AUFGABE 1
Geben Sie aus dem Kommentar zum Deutschen Apothekertag 2022 den Abschnitt wortgetreu wieder, der mit den Worten „Trügerische Perspektive“ beginnt und mit „diese Perspektive trüben.“ endet.
AUFGABE 2
Fassen Sie den Kommentar zum Deutschen Apothekertag 2022 in zwei Sätzen zusammen.

Deutscher Apothekertag 2022

Trügerische Perspektive

Ein Kommentar

Dr. Thomas Müller-Bohn, Redakteur der Deutschen Apotheker Zeitung

Bundesgesundheitsminister Karl Lauterbach hat in seinem virtuellen Auftritt beim Apothekertag das „große Potenzial“ des Apothekerberufs hervorgehoben und neue Aufgaben für die Apotheken in Aussicht gestellt. Er sehe die Apotheker als Gesundheitsdienstleister und Versorger, deren Qualifikation unverzichtbar sei. Das klingt gut. Das klingt nach mehr Bedeutung, mehr Kompetenz und gesicherter Zukunft. Das passt zur Einschätzung von ABDA-Hauptgeschäftsführer Dr. Sebastian Schmitz, der den Einstieg in die pharmazeutischen Dienstleistungen als „historisch“ würdigt. Doch leider zeichneten sich in Lauterbachs Grußwort zwei Probleme ab, die diese Perspektive trüben.

BEREITGESTELLTE ANGABEN
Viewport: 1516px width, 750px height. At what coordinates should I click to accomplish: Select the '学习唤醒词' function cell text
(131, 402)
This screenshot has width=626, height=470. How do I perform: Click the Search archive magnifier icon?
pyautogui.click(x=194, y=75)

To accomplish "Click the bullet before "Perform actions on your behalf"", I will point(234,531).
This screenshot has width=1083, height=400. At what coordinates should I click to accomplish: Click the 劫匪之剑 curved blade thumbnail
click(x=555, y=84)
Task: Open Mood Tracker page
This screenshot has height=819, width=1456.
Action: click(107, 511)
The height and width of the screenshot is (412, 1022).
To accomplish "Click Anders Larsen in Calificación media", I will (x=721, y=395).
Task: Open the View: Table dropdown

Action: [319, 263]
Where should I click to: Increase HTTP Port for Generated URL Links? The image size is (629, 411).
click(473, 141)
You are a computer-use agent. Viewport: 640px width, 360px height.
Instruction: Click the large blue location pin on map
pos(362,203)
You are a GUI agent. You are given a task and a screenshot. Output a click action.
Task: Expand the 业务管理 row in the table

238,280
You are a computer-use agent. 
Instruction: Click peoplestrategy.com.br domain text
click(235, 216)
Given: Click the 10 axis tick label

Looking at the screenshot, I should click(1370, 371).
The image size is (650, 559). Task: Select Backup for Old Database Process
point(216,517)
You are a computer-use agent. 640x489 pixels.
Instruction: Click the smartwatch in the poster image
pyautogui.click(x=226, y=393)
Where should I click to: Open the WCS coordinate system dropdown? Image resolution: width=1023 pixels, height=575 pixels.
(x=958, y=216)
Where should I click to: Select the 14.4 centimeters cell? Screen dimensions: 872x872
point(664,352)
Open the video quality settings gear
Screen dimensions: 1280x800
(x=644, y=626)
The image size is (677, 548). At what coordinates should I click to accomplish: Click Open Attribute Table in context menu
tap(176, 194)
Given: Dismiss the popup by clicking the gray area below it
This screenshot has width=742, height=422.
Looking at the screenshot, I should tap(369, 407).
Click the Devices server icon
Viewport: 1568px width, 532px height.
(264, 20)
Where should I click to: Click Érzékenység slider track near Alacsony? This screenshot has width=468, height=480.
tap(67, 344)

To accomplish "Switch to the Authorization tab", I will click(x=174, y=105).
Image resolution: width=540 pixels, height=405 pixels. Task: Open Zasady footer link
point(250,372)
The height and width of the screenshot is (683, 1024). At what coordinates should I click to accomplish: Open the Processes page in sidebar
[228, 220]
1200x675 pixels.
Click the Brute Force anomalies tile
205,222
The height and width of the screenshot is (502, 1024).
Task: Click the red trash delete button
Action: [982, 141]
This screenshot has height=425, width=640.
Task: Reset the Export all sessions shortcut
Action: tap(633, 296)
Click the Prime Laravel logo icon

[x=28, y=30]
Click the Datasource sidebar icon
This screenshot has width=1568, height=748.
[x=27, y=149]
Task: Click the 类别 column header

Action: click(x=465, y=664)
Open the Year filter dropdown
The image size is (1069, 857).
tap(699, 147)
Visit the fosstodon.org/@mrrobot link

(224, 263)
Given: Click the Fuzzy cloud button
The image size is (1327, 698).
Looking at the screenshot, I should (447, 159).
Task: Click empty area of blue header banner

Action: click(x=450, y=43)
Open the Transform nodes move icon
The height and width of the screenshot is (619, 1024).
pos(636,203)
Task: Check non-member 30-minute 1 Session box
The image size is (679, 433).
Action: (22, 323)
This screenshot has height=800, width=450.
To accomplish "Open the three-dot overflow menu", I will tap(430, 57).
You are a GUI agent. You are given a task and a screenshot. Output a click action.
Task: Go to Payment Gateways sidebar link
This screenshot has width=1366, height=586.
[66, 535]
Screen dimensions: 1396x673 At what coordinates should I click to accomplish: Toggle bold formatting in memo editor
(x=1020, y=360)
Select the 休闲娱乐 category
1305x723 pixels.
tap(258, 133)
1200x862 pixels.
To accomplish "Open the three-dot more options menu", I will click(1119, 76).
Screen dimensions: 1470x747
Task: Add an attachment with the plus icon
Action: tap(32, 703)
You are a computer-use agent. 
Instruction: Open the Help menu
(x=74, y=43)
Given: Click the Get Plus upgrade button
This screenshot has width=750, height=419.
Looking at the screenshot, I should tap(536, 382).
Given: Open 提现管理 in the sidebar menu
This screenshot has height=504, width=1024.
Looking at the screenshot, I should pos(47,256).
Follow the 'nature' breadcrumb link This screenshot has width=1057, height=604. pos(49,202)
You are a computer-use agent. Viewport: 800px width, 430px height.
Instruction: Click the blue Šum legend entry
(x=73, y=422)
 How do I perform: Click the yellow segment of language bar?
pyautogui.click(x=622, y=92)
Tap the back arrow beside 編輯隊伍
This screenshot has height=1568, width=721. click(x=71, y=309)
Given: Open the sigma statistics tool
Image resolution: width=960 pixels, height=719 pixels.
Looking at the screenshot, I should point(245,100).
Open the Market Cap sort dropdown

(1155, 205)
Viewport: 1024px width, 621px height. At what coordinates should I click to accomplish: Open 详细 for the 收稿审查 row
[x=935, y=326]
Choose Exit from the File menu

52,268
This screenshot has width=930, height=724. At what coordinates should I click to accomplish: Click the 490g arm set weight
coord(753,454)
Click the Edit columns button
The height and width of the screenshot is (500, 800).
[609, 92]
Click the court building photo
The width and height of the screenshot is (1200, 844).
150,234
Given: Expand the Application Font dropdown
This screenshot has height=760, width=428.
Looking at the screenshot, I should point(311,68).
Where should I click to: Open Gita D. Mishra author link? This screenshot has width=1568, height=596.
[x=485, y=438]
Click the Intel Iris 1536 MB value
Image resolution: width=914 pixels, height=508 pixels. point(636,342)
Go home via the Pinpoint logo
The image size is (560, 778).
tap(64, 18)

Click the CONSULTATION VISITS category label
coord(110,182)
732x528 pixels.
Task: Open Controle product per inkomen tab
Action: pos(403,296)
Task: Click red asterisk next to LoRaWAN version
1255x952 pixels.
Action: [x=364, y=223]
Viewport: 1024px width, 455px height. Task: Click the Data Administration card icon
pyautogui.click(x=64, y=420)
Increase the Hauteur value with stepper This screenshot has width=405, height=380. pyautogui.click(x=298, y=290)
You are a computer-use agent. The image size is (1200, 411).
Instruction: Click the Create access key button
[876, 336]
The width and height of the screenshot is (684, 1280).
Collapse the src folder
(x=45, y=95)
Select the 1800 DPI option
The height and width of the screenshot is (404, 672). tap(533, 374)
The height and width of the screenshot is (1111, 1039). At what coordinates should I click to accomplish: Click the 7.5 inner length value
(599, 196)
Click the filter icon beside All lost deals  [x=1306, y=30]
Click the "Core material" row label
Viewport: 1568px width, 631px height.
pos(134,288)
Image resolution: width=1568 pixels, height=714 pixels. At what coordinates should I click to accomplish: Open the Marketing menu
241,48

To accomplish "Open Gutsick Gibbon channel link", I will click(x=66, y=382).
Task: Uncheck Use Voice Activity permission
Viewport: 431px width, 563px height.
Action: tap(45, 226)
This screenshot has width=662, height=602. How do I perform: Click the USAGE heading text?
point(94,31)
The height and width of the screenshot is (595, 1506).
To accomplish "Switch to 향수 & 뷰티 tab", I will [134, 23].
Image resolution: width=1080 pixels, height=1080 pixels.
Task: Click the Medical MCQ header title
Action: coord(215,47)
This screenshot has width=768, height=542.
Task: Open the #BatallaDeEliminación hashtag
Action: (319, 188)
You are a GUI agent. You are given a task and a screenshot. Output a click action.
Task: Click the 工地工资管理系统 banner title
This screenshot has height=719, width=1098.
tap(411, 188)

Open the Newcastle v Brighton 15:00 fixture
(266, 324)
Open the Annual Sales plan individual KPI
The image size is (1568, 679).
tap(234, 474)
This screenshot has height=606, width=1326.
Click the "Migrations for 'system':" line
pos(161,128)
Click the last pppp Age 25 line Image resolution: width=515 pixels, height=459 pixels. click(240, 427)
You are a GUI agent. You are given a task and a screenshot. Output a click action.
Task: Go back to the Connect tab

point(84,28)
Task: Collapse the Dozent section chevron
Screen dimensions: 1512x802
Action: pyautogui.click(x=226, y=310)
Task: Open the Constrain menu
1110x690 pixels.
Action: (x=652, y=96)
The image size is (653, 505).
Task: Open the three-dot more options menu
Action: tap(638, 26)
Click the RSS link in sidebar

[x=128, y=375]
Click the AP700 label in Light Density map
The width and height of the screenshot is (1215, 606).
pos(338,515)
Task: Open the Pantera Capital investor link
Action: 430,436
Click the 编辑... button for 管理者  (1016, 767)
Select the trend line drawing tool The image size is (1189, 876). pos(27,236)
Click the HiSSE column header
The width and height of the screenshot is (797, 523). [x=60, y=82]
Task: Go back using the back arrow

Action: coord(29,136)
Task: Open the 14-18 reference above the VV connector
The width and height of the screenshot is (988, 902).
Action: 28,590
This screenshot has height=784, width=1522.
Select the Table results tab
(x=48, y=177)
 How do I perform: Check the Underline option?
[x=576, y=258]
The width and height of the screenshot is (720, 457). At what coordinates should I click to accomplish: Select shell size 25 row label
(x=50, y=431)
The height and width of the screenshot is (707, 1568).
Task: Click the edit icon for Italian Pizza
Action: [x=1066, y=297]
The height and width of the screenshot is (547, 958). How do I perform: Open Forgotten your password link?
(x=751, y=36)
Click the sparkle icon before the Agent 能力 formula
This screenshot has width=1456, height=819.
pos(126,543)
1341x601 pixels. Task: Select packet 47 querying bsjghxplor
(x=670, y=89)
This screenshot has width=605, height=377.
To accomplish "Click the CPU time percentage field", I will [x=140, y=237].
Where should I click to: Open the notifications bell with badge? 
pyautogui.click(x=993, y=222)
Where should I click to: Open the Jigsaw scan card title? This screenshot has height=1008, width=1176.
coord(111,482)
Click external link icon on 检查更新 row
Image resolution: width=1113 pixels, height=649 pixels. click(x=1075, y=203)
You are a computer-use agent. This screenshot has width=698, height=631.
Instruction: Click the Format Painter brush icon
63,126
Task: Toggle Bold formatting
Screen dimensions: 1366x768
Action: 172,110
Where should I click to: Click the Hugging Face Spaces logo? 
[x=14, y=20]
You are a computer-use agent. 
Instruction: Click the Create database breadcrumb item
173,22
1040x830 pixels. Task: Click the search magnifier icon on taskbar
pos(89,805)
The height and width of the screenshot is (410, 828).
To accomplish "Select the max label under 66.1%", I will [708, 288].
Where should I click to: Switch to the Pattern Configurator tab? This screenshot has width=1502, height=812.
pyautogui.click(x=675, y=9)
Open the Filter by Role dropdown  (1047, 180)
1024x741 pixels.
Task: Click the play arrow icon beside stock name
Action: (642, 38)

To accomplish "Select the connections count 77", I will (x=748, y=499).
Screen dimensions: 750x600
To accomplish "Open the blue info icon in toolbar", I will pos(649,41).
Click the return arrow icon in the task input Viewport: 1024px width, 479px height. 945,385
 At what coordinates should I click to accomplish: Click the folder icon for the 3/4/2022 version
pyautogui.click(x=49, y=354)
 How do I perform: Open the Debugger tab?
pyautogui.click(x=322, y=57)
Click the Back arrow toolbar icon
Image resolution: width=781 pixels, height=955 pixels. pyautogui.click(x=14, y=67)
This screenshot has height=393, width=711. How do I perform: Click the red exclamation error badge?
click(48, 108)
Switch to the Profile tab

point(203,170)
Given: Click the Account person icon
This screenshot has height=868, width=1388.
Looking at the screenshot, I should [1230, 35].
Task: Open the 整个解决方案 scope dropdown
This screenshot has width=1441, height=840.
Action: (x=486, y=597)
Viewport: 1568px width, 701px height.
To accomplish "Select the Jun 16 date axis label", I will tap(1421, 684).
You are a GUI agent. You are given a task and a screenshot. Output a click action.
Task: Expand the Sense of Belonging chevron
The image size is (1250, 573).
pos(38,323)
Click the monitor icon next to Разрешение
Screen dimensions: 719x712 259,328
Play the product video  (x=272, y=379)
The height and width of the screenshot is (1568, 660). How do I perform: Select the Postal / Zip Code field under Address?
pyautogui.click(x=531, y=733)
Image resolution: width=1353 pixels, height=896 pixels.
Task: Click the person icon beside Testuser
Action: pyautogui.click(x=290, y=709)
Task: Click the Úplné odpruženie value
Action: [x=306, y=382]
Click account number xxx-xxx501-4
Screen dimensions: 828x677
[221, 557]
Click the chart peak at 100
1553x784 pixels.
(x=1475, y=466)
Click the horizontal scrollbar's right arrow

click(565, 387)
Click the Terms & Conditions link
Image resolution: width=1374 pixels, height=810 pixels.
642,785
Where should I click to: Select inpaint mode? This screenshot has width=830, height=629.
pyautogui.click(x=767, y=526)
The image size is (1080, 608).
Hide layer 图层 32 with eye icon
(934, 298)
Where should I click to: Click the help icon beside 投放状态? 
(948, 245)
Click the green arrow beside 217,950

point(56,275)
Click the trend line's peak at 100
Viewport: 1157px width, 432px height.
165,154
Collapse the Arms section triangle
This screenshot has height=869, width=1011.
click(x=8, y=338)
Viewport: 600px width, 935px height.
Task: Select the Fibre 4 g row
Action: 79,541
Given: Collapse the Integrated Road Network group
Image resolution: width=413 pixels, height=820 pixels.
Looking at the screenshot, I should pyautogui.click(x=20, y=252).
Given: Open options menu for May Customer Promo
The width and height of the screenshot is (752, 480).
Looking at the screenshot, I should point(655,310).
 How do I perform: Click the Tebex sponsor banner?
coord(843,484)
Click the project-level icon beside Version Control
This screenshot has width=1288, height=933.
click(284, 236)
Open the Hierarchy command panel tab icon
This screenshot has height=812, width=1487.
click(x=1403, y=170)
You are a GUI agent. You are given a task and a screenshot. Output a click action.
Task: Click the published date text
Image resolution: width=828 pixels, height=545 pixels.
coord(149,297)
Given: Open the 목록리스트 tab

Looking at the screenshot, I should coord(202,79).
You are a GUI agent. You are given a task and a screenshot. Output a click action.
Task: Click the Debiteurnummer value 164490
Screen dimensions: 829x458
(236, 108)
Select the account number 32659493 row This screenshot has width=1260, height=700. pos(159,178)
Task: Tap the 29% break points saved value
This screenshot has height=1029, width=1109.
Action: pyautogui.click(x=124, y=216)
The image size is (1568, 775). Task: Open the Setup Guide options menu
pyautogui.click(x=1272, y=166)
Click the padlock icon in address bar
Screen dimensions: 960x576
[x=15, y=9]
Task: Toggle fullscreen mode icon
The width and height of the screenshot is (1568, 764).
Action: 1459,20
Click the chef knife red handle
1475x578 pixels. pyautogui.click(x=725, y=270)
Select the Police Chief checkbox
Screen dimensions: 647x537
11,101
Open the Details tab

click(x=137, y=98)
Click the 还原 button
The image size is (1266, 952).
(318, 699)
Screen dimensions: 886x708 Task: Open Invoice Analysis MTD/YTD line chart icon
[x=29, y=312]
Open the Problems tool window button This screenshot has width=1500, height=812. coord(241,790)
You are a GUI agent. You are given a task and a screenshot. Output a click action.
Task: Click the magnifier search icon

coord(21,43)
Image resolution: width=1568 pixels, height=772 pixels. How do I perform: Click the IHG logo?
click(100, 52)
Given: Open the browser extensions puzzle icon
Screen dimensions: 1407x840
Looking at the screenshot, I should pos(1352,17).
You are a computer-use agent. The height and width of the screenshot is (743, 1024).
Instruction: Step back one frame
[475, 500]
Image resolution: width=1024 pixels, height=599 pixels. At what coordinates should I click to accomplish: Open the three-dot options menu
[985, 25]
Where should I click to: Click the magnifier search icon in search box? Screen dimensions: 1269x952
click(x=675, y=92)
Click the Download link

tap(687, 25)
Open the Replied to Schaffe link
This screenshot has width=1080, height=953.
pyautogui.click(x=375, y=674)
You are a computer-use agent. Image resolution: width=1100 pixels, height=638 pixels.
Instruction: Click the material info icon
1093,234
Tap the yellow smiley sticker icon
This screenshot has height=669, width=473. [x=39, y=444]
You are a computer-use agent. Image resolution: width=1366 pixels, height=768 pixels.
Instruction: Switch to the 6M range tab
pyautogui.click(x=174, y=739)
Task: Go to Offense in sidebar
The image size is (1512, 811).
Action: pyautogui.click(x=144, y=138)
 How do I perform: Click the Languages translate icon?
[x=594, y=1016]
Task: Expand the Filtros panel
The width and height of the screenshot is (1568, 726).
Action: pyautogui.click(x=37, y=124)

LÖSUNG 1
Trügerische Perspektive

Ein Kommentar

Dr. Thomas Müller-Bohn, Redakteur der Deutschen Apotheker Zeitung

Bundesgesundheitsminister Karl Lauterbach hat in seinem virtuellen Auftritt beim Apothekertag das „große Potenzial“ des Apothekerberufs hervorgehoben und neue Aufgaben für die Apotheken in Aussicht gestellt. Er sehe die Apotheker als Gesundheitsdienstleister und Versorger, deren Qualifikation unverzichtbar sei. Das klingt gut. Das klingt nach mehr Bedeutung, mehr Kompetenz und gesicherter Zukunft. Das passt zur Einschätzung von ABDA-Hauptgeschäftsführer Dr. Sebastian Schmitz, der den Einstieg in die pharmazeutischen Dienstleistungen als „historisch“ würdigt. Doch leider zeichneten sich in Lauterbachs Grußwort zwei Probleme ab, die diese Perspektive trüben.

LÖSUNG 2
Bundesgesundheitsminister Karl Lauterbach hob in seinem virtuellen Auftritt beim Apothekertag das große Potenzial des Apothekerberufs hervor, stellte den Apotheken neue Aufgaben in Aussicht und bezeichnete die Qualifikation der Apotheker als unverzichtbar. Das klingt nach mehr Bedeutung und gesicherter Zukunft, doch in Lauterbachs Grußwort zeichneten sich zwei Probleme ab, die diese Perspektive trüben.